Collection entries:
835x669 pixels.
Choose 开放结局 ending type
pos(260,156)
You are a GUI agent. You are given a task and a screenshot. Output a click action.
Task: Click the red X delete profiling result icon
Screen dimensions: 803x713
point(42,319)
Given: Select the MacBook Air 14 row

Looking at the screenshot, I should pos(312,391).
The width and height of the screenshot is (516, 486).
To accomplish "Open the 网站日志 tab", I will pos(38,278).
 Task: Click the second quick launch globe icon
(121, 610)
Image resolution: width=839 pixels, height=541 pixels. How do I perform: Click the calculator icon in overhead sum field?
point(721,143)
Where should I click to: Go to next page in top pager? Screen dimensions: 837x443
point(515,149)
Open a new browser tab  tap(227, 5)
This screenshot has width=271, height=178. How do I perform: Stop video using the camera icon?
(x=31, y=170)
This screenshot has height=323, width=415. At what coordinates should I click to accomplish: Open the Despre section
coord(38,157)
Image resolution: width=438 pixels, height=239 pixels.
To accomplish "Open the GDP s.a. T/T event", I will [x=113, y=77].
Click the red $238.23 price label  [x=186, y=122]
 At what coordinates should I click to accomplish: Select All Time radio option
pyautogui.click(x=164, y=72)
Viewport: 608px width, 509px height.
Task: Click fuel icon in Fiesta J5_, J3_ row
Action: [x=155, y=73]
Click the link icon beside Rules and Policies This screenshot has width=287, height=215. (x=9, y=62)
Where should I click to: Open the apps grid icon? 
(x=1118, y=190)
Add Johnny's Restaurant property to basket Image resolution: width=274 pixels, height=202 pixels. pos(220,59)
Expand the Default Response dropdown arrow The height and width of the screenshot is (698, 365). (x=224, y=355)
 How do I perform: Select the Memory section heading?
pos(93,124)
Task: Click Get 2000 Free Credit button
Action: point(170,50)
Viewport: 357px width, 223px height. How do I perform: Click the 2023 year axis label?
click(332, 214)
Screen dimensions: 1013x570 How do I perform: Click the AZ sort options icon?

● REQUIRED ACTION
Among the lines above, find each one containing the string "will" and copy it.

● FINISHED EXERCISE
To accomplish "Open the 网站日志 tab", I will pos(38,278).
To accomplish "Open the GDP s.a. T/T event", I will [x=113, y=77].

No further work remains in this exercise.